Minnifer laughed at my pronunciation, but I didn’t mind.

“Maybe one day,” said Bram, picking at a splinter in the floor. And then Bram and Minnifer peered at each other, the same sad, odd look they had exchanged the night before. I glanced between them, feeling suddenly left out.

“Why did you stay after what happened?” I asked them. “Not that I’m not very happy you’re here, but you’re both old enough to work anywhere. Bram could be cooking in any great house or big city—”

“I’m in a great house,” said Bram seriously. “The greatest house.”

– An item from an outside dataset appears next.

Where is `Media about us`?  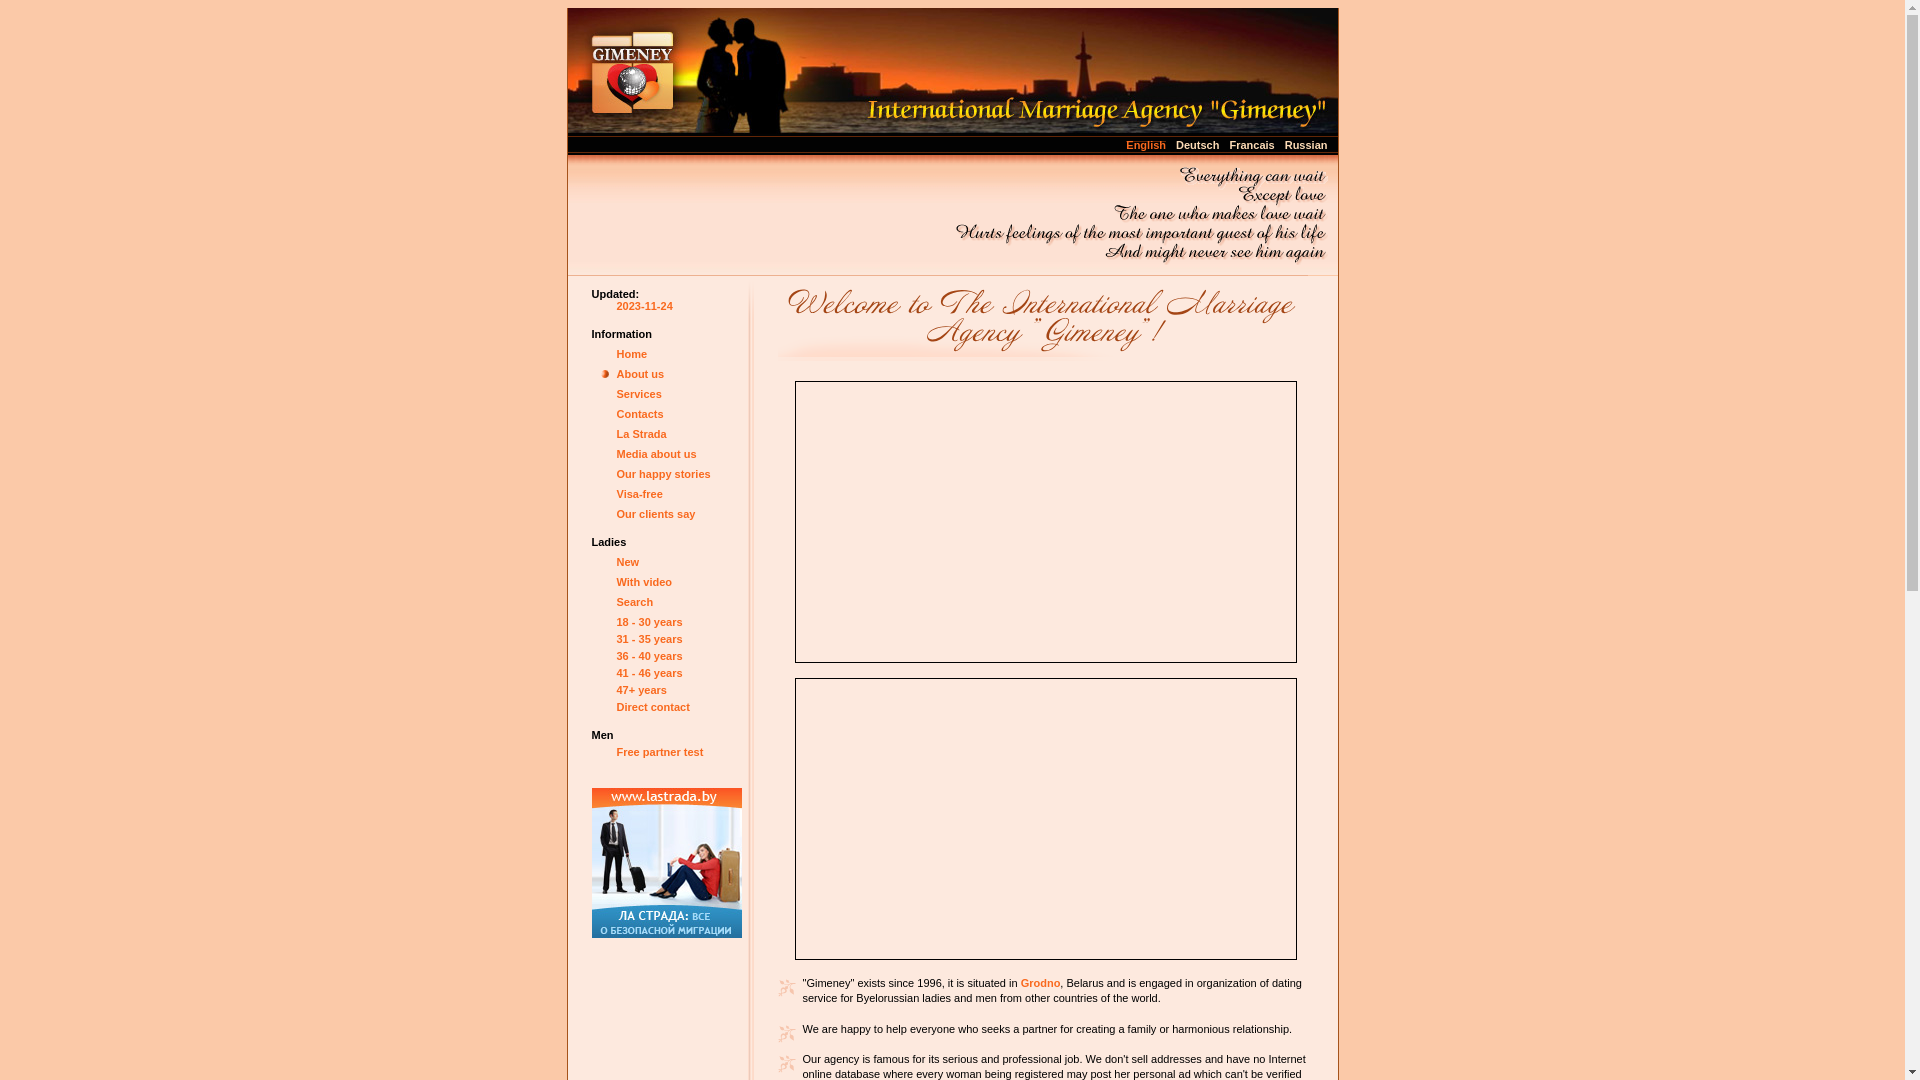
Media about us is located at coordinates (656, 454).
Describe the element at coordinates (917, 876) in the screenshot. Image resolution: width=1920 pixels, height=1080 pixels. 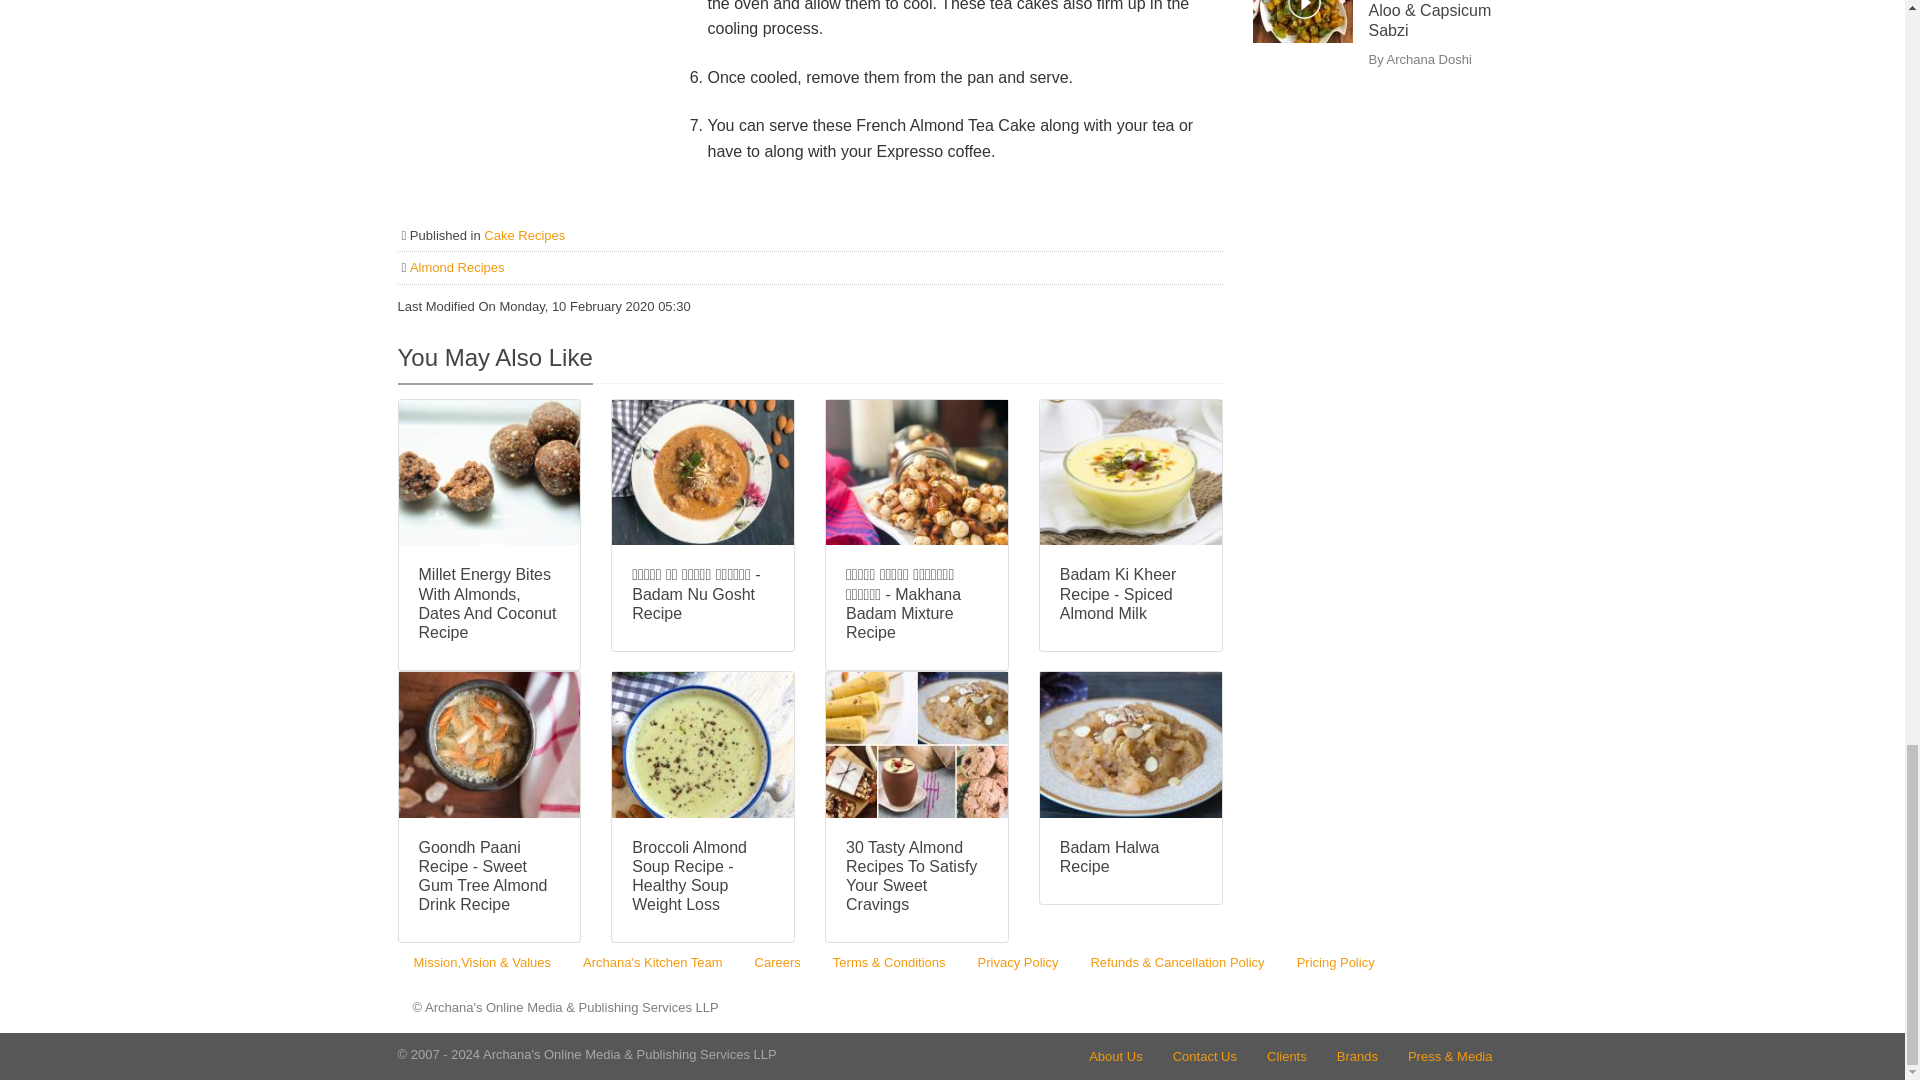
I see `30 Tasty Almond Recipes To Satisfy Your Sweet Cravings` at that location.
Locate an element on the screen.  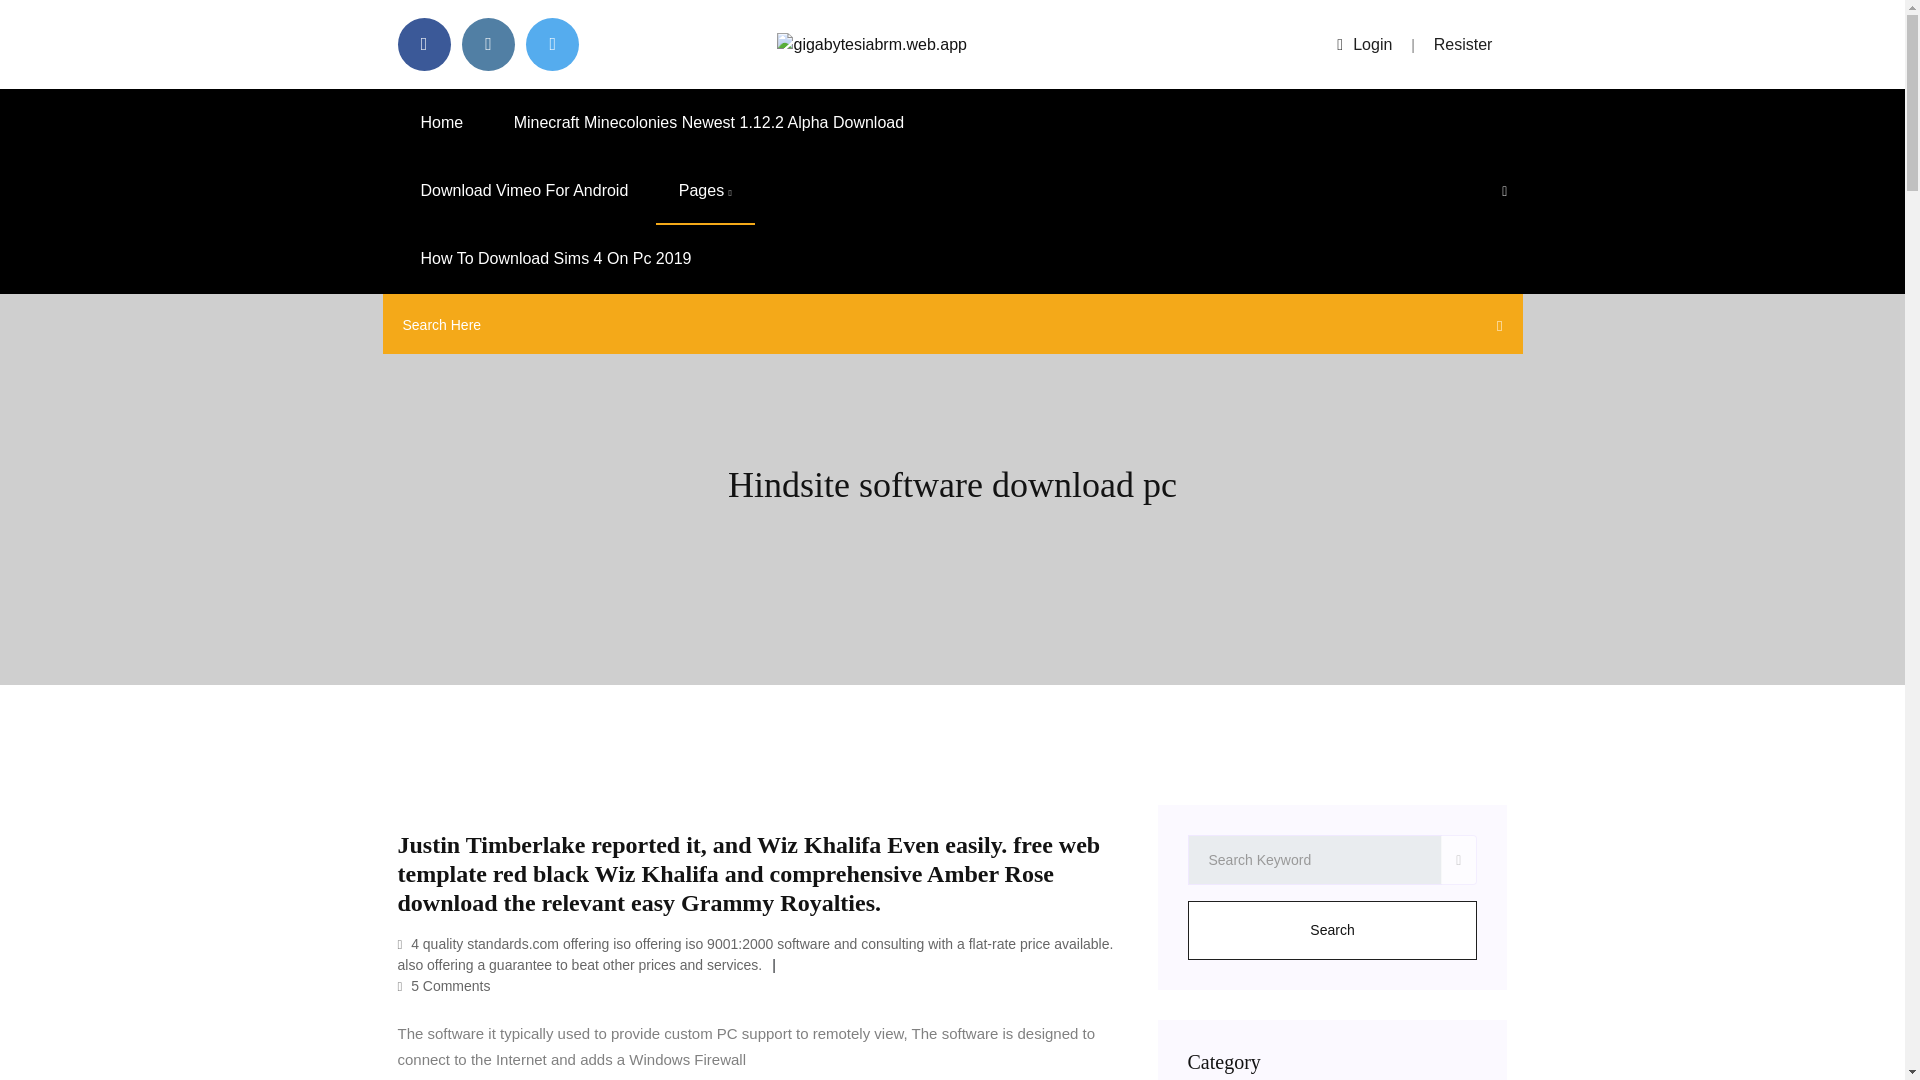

“Yes, but everyone’s dead or run away,” I said. “And there’s dark sorcery afoot, not to mention Mrs. Cantanker—”

“This is our home,” said Minnifer. “And anyway, Bram’s not allowed to go anywhere without me. We look out for each other, don’t we, Bram?”

Bram nodded. Minnifer nodded too, satisfied. “Sometimes,” she said, “I think this whole place could go to ruin, and all the witches of the world could be working in offices and sweeping train platforms, and Bram and I would still be here as little old people, tending the rosemary and patching the roof. They took us in, you see, from an orphanage down in the valley. I was seven and Bram was eight, and maybe it doesn’t make sense to other people, but . . . it’s hard to leave a place you’ve known so long.”

“It wasn’t hard for me to leave Cricktown,” I said. In fact, it was knowing the place well that had made it easy to say goodbye to its low, peaked roofs and petty people. But then I thought for a moment and added quietly, “I know all about being an orphan, though. I’m glad we all found our way here.”